WORK INSTRUCTION:
From the listing below, copy only the lines running from the line that contains "At what coordinates should I click to accomplish: Open the Input" to the line that contains "Screen dimensions: 674x663", both included.
◇ ◇ ◇ ◇ ◇
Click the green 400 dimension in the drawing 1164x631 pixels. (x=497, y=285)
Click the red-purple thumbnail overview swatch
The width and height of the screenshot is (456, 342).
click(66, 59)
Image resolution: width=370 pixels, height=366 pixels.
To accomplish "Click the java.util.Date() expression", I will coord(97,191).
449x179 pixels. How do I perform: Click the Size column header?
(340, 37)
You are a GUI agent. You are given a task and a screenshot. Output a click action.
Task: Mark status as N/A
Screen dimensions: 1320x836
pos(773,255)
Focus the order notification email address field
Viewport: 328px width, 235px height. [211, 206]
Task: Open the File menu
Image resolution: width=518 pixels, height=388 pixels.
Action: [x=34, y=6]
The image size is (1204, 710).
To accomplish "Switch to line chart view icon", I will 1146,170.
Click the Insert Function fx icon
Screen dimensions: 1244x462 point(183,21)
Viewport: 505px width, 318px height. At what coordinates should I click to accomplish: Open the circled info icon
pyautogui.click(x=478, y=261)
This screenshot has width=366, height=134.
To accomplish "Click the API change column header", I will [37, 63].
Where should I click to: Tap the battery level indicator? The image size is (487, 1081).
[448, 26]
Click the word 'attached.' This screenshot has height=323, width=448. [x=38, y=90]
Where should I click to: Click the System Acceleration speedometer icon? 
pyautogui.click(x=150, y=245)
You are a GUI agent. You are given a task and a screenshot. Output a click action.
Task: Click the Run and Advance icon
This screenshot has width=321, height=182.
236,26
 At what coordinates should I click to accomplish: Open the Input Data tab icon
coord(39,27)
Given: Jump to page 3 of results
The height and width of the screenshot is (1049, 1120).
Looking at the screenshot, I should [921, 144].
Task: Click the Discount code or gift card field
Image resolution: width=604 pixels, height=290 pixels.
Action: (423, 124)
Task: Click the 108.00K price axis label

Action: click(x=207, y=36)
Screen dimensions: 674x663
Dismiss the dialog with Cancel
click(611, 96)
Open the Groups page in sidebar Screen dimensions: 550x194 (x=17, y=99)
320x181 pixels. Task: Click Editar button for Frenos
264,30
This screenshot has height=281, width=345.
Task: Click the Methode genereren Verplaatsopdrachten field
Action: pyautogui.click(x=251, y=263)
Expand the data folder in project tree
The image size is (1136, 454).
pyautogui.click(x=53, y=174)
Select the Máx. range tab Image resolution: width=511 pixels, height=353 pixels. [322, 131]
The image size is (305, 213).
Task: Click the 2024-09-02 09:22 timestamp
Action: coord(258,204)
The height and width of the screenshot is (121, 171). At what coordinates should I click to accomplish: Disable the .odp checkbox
◇ ◇ ◇ ◇ ◇
TASK RESPONSE:
 At what coordinates should I click to accomplish: Open the Input Data tab icon
coord(39,27)
Given: Jump to page 3 of results
The height and width of the screenshot is (1049, 1120).
Looking at the screenshot, I should [921, 144].
Task: Click the Discount code or gift card field
Image resolution: width=604 pixels, height=290 pixels.
Action: (423, 124)
Task: Click the 108.00K price axis label

Action: click(x=207, y=36)
Screen dimensions: 674x663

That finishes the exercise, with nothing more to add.